■ DIRECTIONS ■
Nothing should appear in the answer except the line containing "Open INPEC YouTube icon" and the lines following it through the end of the listing, each given exactly.

BEGIN

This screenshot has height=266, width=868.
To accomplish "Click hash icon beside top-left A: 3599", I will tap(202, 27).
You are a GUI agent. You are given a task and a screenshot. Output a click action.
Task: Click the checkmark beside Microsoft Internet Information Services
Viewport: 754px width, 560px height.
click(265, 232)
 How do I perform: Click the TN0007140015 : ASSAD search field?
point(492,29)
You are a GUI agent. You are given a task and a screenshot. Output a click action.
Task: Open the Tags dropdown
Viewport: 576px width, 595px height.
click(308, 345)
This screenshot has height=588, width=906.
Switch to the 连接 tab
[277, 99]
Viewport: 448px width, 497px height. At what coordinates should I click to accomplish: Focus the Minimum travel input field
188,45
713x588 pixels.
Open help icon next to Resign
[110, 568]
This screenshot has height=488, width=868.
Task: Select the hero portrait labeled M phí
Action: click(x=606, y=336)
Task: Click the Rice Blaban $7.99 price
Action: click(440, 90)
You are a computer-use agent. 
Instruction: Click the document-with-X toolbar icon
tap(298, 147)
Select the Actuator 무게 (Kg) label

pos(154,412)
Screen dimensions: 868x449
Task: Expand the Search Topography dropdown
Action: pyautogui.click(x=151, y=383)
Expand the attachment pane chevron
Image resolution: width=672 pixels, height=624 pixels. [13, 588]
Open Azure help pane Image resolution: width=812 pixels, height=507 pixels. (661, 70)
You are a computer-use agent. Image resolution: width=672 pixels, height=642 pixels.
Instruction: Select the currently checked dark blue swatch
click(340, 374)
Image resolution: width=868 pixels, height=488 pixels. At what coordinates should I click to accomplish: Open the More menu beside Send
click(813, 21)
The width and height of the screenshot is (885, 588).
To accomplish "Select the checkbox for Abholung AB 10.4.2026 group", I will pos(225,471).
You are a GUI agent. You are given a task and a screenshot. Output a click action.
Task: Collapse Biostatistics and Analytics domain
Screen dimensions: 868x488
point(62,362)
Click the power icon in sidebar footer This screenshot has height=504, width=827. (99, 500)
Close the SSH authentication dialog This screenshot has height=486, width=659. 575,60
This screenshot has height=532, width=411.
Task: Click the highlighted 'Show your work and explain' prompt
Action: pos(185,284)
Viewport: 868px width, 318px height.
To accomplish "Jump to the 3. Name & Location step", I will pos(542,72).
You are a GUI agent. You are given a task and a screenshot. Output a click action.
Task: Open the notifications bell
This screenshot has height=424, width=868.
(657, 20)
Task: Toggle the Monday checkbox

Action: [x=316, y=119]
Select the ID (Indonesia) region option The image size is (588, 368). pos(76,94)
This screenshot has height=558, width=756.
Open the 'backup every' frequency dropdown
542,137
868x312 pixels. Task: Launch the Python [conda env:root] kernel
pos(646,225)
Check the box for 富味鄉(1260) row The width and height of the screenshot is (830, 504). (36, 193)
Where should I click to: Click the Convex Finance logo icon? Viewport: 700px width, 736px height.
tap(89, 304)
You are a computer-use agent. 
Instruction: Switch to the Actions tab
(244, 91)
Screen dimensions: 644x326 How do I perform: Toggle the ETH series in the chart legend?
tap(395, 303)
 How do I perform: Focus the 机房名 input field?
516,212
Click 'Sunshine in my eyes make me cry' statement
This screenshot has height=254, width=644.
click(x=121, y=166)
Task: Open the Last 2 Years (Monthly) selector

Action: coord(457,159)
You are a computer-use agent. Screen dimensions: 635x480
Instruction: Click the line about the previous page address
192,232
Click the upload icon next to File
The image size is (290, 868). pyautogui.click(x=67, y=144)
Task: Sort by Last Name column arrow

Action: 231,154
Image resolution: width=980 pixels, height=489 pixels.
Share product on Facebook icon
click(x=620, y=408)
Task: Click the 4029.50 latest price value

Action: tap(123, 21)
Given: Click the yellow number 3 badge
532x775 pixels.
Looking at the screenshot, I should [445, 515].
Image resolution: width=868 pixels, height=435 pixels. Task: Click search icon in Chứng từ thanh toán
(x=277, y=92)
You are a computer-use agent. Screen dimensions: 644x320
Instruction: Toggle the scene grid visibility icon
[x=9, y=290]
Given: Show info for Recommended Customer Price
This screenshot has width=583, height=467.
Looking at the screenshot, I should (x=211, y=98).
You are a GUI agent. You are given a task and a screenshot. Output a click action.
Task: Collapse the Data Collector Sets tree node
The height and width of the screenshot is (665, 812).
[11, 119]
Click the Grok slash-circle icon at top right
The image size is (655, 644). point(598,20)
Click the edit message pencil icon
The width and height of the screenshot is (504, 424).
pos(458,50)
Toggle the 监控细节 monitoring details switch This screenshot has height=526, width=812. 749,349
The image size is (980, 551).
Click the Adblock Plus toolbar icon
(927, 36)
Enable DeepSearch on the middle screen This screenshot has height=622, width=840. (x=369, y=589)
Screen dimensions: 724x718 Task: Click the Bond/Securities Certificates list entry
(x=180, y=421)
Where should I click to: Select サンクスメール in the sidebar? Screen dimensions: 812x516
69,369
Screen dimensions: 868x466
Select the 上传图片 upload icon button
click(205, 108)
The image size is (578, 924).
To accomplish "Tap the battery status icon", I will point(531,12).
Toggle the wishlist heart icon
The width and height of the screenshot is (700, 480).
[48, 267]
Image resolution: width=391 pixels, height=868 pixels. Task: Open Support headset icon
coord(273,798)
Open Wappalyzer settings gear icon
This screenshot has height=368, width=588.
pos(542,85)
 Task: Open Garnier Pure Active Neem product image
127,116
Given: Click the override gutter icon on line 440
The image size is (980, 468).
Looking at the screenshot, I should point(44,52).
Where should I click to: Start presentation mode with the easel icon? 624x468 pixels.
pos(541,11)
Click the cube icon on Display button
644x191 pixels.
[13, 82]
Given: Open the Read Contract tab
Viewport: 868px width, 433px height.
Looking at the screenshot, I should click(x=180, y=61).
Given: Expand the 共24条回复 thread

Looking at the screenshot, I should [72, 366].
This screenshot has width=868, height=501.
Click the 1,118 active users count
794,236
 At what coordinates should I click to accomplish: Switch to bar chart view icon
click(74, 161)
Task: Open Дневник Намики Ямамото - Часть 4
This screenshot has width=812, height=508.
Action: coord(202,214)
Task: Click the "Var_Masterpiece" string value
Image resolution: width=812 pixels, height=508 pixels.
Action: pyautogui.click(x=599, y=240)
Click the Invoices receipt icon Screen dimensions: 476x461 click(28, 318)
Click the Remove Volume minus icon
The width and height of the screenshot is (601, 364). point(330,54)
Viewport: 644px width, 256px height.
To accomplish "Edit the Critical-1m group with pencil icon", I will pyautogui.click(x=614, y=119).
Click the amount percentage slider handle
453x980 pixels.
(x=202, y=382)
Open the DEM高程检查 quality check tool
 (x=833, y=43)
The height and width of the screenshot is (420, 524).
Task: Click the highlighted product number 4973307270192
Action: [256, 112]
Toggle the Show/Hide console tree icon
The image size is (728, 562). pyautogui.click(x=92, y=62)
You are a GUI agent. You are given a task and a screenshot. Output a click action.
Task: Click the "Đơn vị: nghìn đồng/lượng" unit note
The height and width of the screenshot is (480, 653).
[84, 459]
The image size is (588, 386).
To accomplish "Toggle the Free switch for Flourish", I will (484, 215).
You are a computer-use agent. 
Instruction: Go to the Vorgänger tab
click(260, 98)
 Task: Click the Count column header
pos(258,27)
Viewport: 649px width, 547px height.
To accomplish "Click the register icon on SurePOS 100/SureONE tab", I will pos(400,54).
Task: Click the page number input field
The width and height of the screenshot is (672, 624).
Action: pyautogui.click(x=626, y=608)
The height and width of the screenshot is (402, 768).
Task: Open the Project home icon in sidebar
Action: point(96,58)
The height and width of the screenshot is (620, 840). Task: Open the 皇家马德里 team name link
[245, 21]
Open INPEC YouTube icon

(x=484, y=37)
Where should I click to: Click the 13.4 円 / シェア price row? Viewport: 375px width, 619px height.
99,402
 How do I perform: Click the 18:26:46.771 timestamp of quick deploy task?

END

■ EXERCISE OUTPUT ■
Open INPEC YouTube icon

(x=484, y=37)
Where should I click to: Click the 13.4 円 / シェア price row? Viewport: 375px width, 619px height.
99,402
 How do I perform: Click the 18:26:46.771 timestamp of quick deploy task?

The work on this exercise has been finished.